Não são raros os casos, por exemplo, de alienação parental – quando o genitor que detém a guarda ou outros membros da família ou um companheiro atual – entende que pode, de alguma forma, obstruir a influência do outro genitor na vida do filho. A Lei nº 12.318, de agosto de 2010, conhecida como a lei de Alienação Parental, prevê e pune atos como campanhas de desqualificação da conduta dos pais no exercício da paternidade ou maternidade, bem como criar dificuldades para o exercício da autoridade parental ou a convivência entre genitor e filho, etc.
Quando se busca efetivamente o consenso em favor dos filhos, os desafios são mais amenos. Exemplos: como organizar a vida, quando o pai biológico está distante e o pai socioafetivo é quem educa? Ou quando a mãe socioafetiva cria fortes laços com os filhos do casamento anterior do marido e, muitas vezes, assume as tarefas da mãe biológica?
Na prática, as situações se complicam na hora de relacionar dependentes no plano de saúde ou no Imposto de Renda; ou situações como autorização para uma viagem para o exterior ou mesmo as correspondências da escola que chegam com o nome do pai, quando é o padrasto que há anos comparece a esse tipo de compromisso.
É pensando nisso que muitos padrastos ou madrastas buscam incluir seus sobrenomes
ao nome dos enteados.
A jurisprudência tem apontado a possibilidade de incluir o sobrenome do padrasto ou da madrasta e manter o sobrenome do pai ou da mãe biológicos. Em alguns casos, há anuência destes, mas em sua ausência, o juiz poderá supri-las, dando a sentença favorável à inclusão. É uma espécie de reconhecimento e reafirmação do laço afetivo e de responsabilidade dos pais socioafetivos, com a solidariedade dos pais biológicos.
Mas há algo ainda mais radical, dentro do que a lei denomina “multiparentalidade”: entre alguns casos já noticiados, ressalto o de Augusto Guardia, de 19 anos, cuja mãe biológica faleceu no parto. Quando ele tinha dois anos, o pai casou-se de novo e foi a madrasta, a advogada Vivian Medina Guardia, quem o educou.

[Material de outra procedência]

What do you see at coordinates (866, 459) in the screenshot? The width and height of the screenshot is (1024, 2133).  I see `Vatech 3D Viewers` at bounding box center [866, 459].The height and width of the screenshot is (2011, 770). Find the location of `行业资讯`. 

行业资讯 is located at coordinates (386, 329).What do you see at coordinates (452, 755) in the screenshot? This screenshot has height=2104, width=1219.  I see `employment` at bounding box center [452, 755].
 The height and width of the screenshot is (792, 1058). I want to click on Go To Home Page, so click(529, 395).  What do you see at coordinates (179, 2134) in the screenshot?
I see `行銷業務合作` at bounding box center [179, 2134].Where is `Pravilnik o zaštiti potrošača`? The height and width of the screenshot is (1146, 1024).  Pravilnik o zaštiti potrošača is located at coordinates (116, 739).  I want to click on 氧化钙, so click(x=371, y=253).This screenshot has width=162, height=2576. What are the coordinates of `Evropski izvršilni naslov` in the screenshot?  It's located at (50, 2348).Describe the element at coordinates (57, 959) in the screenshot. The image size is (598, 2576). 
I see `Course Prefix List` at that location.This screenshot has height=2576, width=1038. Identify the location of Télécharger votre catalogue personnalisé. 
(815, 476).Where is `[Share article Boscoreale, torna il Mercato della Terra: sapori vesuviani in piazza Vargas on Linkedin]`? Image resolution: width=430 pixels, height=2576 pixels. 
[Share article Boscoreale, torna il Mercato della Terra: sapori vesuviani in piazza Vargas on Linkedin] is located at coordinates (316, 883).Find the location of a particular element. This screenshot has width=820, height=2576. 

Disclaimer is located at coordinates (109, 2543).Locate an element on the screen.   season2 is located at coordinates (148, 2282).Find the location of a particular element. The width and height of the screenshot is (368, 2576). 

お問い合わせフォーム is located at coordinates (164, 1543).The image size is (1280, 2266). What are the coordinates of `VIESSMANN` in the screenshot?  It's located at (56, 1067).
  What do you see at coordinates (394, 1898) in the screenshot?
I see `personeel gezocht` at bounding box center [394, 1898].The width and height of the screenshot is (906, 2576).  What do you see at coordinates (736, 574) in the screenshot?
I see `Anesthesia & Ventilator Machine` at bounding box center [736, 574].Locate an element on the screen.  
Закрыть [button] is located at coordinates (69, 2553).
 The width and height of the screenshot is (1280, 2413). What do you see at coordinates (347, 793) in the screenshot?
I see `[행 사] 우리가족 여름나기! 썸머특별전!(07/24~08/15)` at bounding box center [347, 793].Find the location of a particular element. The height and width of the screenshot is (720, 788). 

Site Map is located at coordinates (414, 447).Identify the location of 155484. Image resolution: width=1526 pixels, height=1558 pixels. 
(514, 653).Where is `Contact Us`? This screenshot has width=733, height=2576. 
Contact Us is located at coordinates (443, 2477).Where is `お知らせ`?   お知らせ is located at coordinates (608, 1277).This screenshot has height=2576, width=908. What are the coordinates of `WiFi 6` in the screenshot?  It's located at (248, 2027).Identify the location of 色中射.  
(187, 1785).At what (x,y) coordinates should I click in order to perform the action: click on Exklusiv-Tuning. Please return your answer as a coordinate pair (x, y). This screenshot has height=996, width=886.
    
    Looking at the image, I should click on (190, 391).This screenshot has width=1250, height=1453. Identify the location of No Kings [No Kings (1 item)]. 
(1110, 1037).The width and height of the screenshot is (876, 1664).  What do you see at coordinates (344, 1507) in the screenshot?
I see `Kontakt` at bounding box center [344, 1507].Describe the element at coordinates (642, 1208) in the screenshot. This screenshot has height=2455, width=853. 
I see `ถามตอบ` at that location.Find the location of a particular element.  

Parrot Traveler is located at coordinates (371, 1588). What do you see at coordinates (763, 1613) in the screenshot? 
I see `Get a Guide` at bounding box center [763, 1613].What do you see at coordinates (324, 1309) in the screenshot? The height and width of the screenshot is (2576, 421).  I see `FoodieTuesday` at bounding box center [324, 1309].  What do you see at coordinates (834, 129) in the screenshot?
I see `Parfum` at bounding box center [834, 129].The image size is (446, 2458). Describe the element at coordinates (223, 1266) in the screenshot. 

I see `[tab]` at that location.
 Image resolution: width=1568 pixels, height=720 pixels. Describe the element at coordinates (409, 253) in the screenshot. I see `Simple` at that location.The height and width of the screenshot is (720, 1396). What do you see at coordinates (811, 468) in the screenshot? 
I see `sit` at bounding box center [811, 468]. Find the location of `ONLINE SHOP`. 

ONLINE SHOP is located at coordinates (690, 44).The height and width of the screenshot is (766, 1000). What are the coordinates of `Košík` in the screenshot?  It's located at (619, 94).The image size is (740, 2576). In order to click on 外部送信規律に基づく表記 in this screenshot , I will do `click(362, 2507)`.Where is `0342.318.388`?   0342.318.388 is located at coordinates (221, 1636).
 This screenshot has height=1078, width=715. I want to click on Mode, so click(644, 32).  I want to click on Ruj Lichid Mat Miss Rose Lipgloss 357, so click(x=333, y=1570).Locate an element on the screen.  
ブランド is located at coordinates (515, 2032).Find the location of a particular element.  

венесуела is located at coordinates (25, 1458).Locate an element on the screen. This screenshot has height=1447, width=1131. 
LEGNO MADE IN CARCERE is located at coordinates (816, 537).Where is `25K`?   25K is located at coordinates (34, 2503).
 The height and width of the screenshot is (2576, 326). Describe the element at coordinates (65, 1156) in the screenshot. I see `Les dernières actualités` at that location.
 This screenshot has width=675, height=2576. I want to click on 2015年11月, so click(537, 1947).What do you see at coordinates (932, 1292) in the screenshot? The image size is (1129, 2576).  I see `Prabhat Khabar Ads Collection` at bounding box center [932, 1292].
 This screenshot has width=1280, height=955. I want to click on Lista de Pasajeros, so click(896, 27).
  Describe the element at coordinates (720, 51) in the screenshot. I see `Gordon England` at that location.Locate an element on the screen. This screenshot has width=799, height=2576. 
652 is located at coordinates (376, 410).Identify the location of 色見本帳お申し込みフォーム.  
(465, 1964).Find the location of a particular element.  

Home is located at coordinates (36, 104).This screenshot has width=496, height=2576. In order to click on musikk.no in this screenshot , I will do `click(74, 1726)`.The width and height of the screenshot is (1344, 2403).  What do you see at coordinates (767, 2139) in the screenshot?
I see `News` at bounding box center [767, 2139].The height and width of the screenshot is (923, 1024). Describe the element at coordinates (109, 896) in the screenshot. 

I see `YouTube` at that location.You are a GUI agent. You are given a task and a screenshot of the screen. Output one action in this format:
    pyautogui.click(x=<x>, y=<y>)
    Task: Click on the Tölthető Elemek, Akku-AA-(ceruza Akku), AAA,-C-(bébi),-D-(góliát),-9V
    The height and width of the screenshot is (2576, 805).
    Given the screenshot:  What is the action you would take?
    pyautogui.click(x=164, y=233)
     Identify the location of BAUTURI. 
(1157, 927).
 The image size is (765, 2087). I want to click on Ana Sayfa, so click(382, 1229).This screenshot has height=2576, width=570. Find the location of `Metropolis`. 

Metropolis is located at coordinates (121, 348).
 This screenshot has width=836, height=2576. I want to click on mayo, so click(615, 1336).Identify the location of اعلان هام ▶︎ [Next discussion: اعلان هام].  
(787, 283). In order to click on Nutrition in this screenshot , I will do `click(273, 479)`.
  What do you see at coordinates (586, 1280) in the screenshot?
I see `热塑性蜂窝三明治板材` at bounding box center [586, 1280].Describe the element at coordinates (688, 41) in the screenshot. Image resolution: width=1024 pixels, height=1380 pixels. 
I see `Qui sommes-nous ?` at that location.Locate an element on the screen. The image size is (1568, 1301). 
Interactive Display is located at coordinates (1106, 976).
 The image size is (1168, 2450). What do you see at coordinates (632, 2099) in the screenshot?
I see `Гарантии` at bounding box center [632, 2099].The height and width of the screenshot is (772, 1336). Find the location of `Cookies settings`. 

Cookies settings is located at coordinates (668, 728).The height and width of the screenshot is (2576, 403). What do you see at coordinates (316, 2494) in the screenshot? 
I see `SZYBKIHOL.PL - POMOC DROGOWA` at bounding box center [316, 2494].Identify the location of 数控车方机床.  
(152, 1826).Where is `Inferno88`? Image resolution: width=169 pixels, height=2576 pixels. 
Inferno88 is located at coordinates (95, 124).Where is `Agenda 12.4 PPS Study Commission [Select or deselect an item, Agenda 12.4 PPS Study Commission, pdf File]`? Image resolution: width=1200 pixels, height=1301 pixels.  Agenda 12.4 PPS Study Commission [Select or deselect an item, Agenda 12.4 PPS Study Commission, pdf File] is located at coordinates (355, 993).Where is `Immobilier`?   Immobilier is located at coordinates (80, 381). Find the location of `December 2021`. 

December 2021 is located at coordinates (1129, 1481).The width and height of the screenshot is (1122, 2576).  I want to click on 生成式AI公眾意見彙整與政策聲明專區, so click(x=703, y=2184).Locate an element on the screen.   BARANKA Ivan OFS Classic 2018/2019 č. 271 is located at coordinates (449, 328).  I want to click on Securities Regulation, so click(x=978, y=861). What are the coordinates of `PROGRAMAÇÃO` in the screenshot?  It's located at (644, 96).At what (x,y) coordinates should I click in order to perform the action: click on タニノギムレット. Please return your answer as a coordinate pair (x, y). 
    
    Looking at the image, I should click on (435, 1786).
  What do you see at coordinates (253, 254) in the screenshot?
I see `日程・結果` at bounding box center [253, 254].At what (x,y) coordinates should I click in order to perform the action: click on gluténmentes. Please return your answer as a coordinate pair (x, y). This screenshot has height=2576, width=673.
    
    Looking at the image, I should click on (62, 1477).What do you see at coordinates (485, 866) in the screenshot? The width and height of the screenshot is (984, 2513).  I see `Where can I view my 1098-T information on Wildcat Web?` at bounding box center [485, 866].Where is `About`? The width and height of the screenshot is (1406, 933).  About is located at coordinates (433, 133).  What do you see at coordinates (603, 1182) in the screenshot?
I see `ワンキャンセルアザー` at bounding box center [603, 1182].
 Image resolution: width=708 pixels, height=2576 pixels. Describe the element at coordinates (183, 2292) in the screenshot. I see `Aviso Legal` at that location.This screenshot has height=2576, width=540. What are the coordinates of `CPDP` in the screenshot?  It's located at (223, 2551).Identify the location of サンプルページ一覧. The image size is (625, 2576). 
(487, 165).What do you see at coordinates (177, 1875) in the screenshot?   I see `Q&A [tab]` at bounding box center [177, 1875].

O jovem Guardia teve, pois um pai, duas mães e seis avós. No ano passado, o Tribunal de Justiça de São Paulo autorizou o acréscimo do nome completo de Vivian como mãe na certidão de nascimento de Augusto. Assim o jovem passou a ter oficialmente duas mães e um pai. O inusitado ficou por conta da manutenção dos dois nomes maternos.
A curto prazo, a solução parece favorecer a todos, dando respaldo legal às crianças que vivem nas famílias multiparentais. A longo prazo algumas consequências podem advir.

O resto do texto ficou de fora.